Özelleştirmelerin olumsuz sonuçlarını azaltmak için özelleştirilecek kamusal tesisler arsa bedeline satılmamalı, tesisin bedeline özdeş hisse senetleri sermaye piyasasına ihraç edilmelidir. Diğer bir ifadeyle tesisin gerçek bedeli hisse senetlerine dönüştürülerek, anonim ortaklıklar haline getirilmeli yeni KİT oluşturulmadan özelleştirmenin maliyeti düşürülmelidir.

Ayrıca özelleştirilecek şirketler için vergi indirimi veya vergi muafiyeti getirilerek bunun karşılığında yıllık istihdam oranında ve yatırım kapasitesinde gerçekleştirilmesi muhtemel artışlar taahhüt altına alınmalı, 6 aylık dönemlerde özelleştirilen işletmelerin bu taahhütleri yerine getirip getirmediği kontrol edilmelidir. Öyle ki şu an yaşanan küresel ekonomik krizden de anlaşılacağı üzere, ekonomik düzenin ne kadar oturmuş olursa olsun ekonomi tüm yönleriyle serbest piyasaya bırakılacak kadar basit değildir ve mutlaka devlet ergümanlarınında devamlı olarak kontrol mekanizmasını çalıştırması ve hatta bizzat ekonominin içinde yer alması, ulus devletinin hâlâ önemli işlevler üstlenmesi ve krizleri önlemede etkin rol oynaması gerekmektedir.

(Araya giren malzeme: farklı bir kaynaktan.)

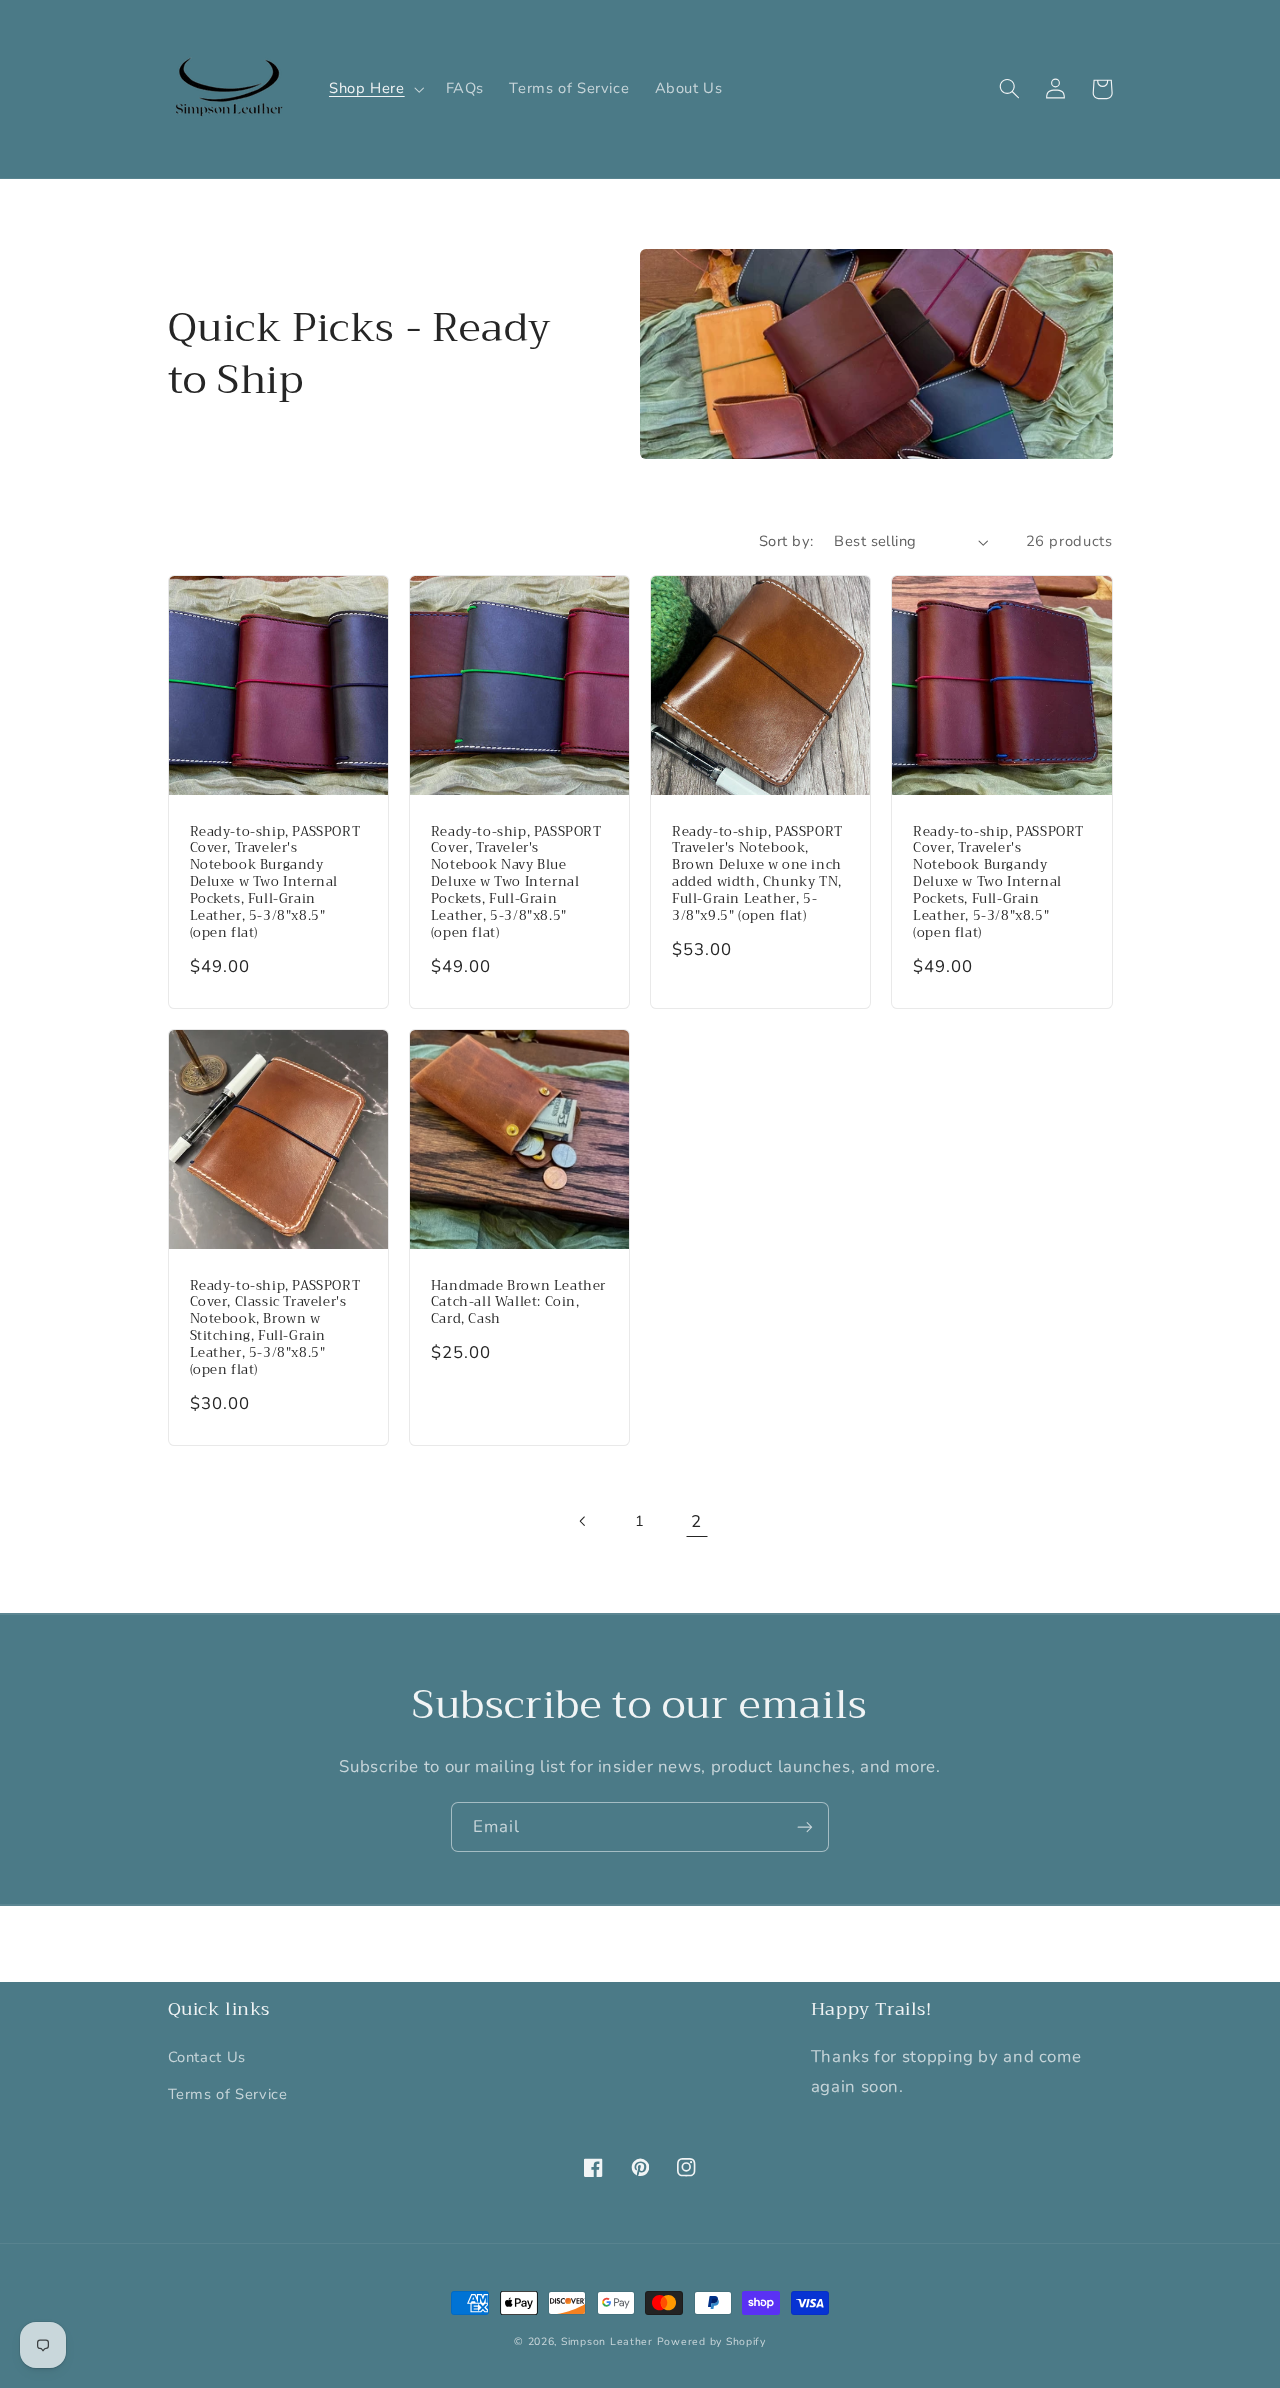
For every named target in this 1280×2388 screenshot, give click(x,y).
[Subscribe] (805, 1826)
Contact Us (207, 2057)
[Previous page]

Özelleştirilecek kamusal tesisler arsa bedeline satılmamalı, tesisin bedeline özdeş hisse senetleri sermaye piyasasına ihraç edilmelidir. Diğer bir ifadeyle tesisin gerçek bedeli hisse senetlerine dönüştürülerek, anonim ortaklıklar haline getirilmeli yeni KİT oluşturulmadan, özelleştirmenin maliyeti düşürülmelidir.

Ayrıca vergi indirimi veya vergi muafiyeti getirilerek bunun karşılığında yıllık istihdam oranında ve yatırım kapasitesinde gerçekleştirilmesi muhtemel artışlar taahhüt altına alınmalı, 6 aylık dönemlerde özelleştirilen işletmelerin bu taahhütleri yerine getirip getirmediği kontrol edilmelidir. Öyle ki şu an yaşanan küresel ekonomik krizden de anlaşılacağı üzere, ekonomik düzenin ne kadar oturmuş olursa olsun ekonomi tüm yönleriyle serbest piyasaya bırakılacak kadar basit olmadığı mutlaka devlet ergümanlarınında devamlı olarak kontrol mekanizmasını çalıştırması ve hatta bizzat ekonominin içinde yer alması, ulus devletinin hâlâ önemli işlevler üstlenmesi ve krizleri önlemede etkin rol oynaması gerektiği anlaşılmıştır.

Türkiye’ nin ayrıca küreselleşme sürecini sorunsuz yaşaması ve yeni dünya düzeninde kaybedenlerin arasında olmaması için, milli bir strateji izleyerek üretimi arttırıcı politikalar geliştirmesi ve elinde bulunan mevcut güç potansiyeli olan genç nüfusunu üretime yönlendirmelidir.